[SUPPLIED RECORDS]
———

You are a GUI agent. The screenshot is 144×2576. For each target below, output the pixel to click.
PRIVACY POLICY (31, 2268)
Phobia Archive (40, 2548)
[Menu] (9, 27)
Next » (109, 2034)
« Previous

———

[WHAT IS BEING ASKED]
Reproduce the records above word for word.

[EXPECTED ANSWER]
You are a GUI agent. The screenshot is 144×2576. For each target below, output the pixel to click.
PRIVACY POLICY (31, 2268)
Phobia Archive (40, 2548)
[Menu] (9, 27)
Next » (109, 2034)
« Previous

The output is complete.